Given the decline in the market in 2022 and the fall in share prices of all three stocks discussed here, it might seem odd to single them out as being "too expensive." Add the fact that Rockwell Automation (ROK 0.77%), multi-industry industrial Illinois Tool Works (ITW -0.61%), and life sciences and diagnostics company Danaher (DHR -0.18%) are high-quality companies, and readers are entitled to be a little puzzled by the headline now.

Still, valuations matter, and so does the patience to wait for a good entry point into what should be a long-term growth story on these three stocks. 

1. Rockwell Automation: A growth stock with a rich valuation

This automation company has a lot going for it. Automation is a long-term growth industry for a host of reasons. It helps companies reduce costs, and it also helps reduce supply chain complexity by allowing manufacturers to shift production away from low-labor-cost countries scattered around the world. 

In addition, advances in digital technology and the increasing use of industrial software make automation even more productive. As a result, everything points to a strong future for the industry, and Rockwell's orders rose a whopping 20% in its fiscal 2022 (ended Sept. 30), encouraging management to forecast organic sales growth of 9%-13% in its financial 2023. 

Still, valuations matter, and it's hard to make the case that Rockwell is a great value right now, particularly when compared with a peer like Emerson Electric that's pivoting its business toward automation. Not only is its current enterprise value (market cap plus net debt) to earnings before interest, taxation, depreciation, and amortization (EBITDA) above historical norms, but the forward valuation is still above pre-pandemic levels. 

ROK EV to EBITDA (Forward) Chart

Data by YCharts

Moreover, data from the industrial sector is pointing toward a slowdown in activity, and orders can quickly turn down if its customers start shelving spending plans. So, it's a great company that has a bright future but not the best entry point into the stock. 
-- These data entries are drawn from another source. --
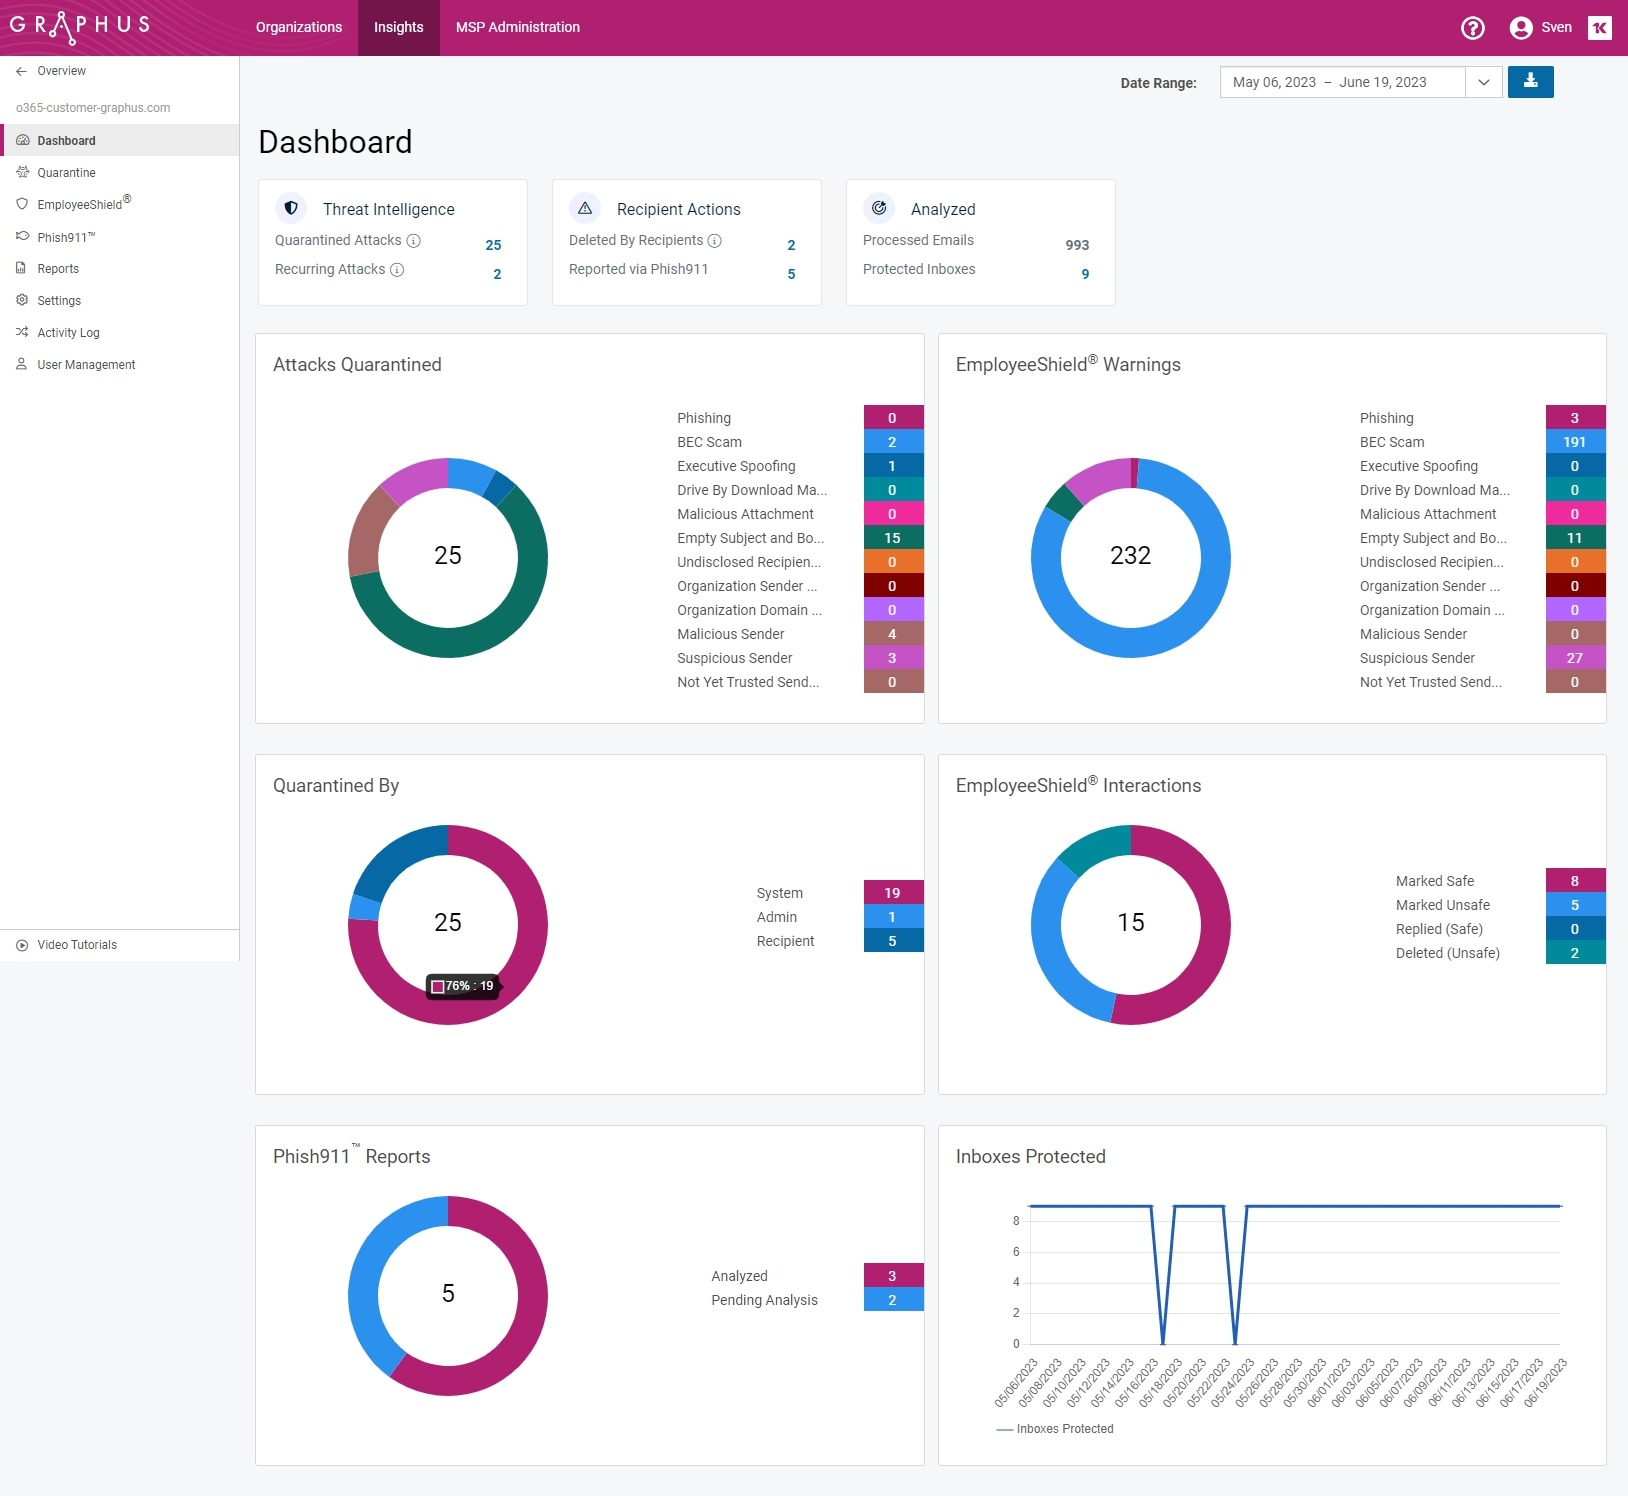Open Quarantine in the sidebar
The width and height of the screenshot is (1628, 1496).
[66, 173]
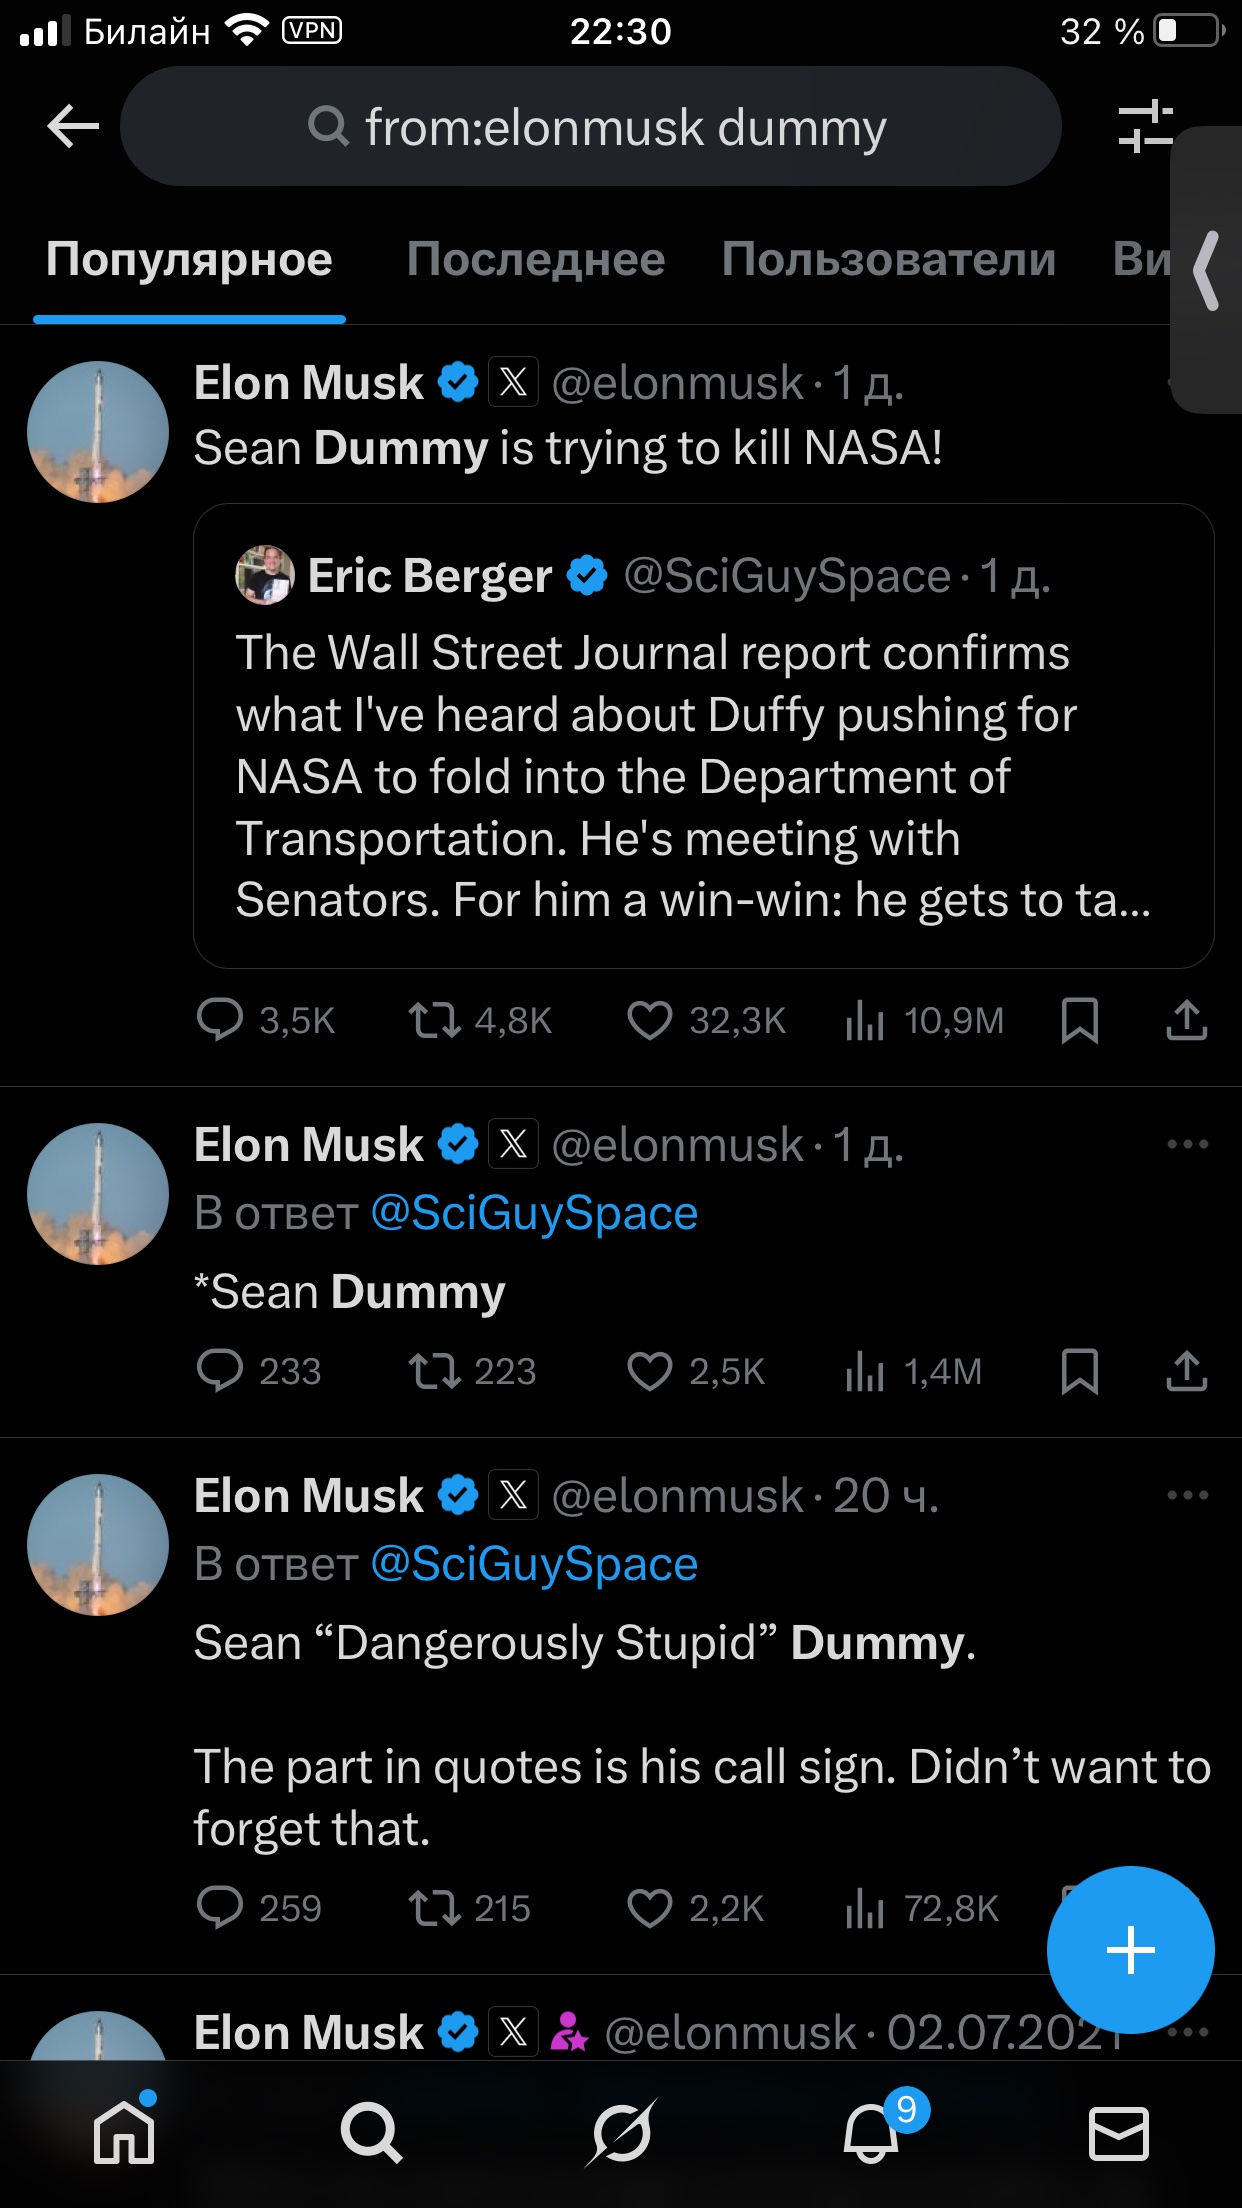Viewport: 1242px width, 2208px height.
Task: Retweet the '*Sean Dummy' reply
Action: point(434,1371)
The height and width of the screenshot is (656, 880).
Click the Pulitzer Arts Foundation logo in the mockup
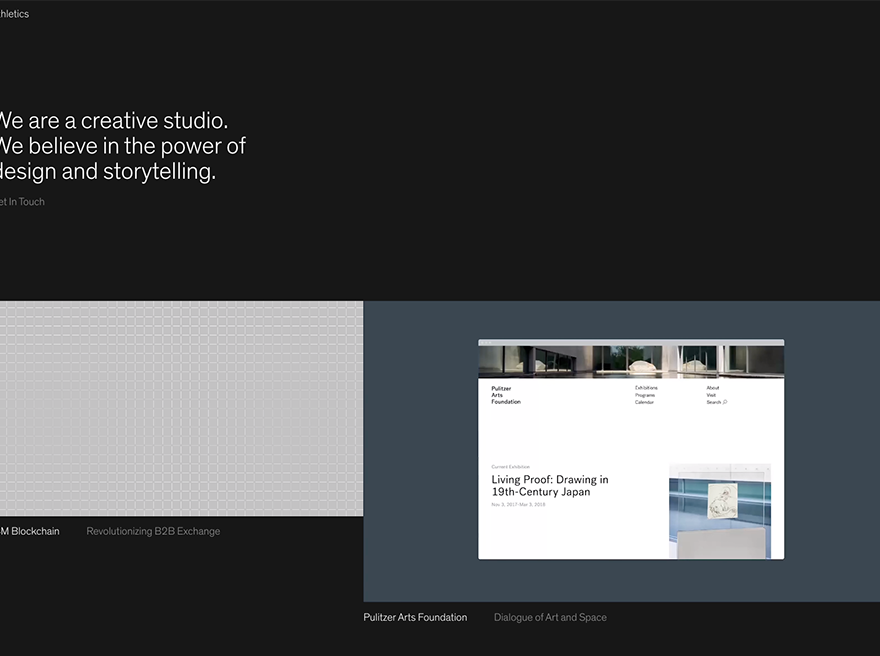[506, 395]
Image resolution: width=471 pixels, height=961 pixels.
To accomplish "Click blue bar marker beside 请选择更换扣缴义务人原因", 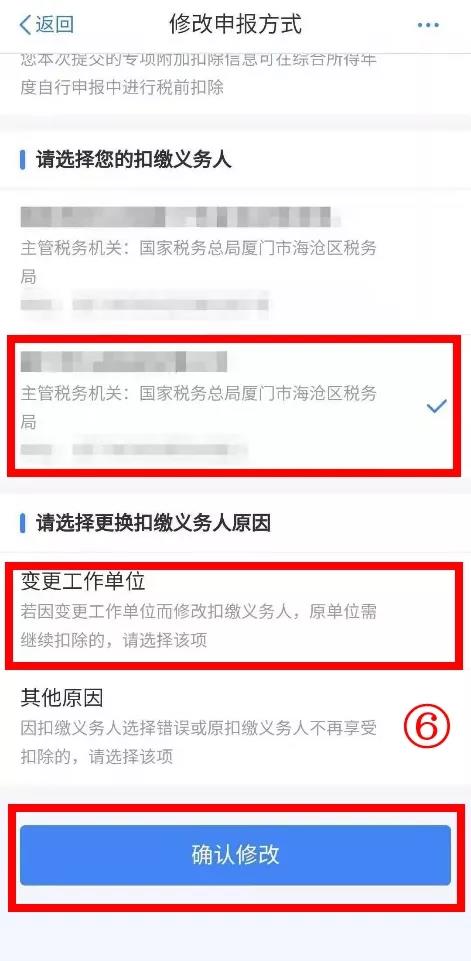I will 23,523.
2. Illinois Tool Works: The good news is already in the price

This company and its management don't seem to get the credit they deserve. CEO E. Scott Santi joined the company in 1983, working his way up through the ranks to become CEO in 2012. His experience and in-depth knowledge of the company encouraged him to launch its enterprise strategy in 2013. It's an approach involving pruning less profitable businesses and product lines, focusing on the 20% of customers that deliver 80% of revenue while minimizing costs related to servicing smaller customers.

Unlike its peer 3M, Illinois Tool Works is not a company spending a lot of money on research and development to produce proprietary products with differentiated technology. Instead, management focuses on innovating its products in line with feedback from its key customers. 

The strategy worked, and the company continues its long and profitable march toward its aim of a 28% operating margin.

ITW Chart

Data by YCharts

As with Rockwell Automation, it's not easy to make a value case for the stock. And it's even harder to make the case when you consider that the manufacturing economy is slowing; Illinois Tool Works has some highly cyclical business segments such as welding, polymers and fluids, and construction products. With limited visibility into these businesses in 2023, the rating looks a bit too rich for now. 

ITW Price to Free Cash Flow Chart

Data by YCharts

3. Danaher: Monitor closely for a better entry point   

The life sciences and diagnostics company Danaher (the environmental and applied science segment will be spun off in late 2023) is another company with a bright future. The COVID-19 pandemic boosted sales of its diagnostics platforms, and the company has a long-term opportunity to grow test sales into these newly established customers.

Moreover, the pandemic also boosted an already strong trend toward vaccine and therapy research, notably with monoclonal-antibody-based research. That's excellent news for Danaher's life science segment, where the company is a leader in bioprocessing, having acquired General Electric's biopharma business at a great price and with great timing in 2020. 

Everything points to a bright future. However, Danaher is not a superficially cheap stock. 

DHR Price to Free Cash Flow Chart

Data by YCharts

Moreover, there's a fair amount of uncertainty around what its COVID-19-related revenue will be in the coming years. Testing revenue will decline, and the uncertainty around COVID-19-related vaccines and therapy revenue was highlighted in October when CEO Rainer Blair told investors it would be $800 million in 2022 versus a previous estimate of $1 billion. For reference, the current guidance is for $500 million in 2023. 

All told, the fall-off in COVID-19-related revenue (testing and diagnostics) leads Wall Street to forecast a slight decline in sales for 2023. Any downward revision to that forecast might put the stock under pressure in 2023. It's something to look out for because it could create a better entry point into a very attractive stock.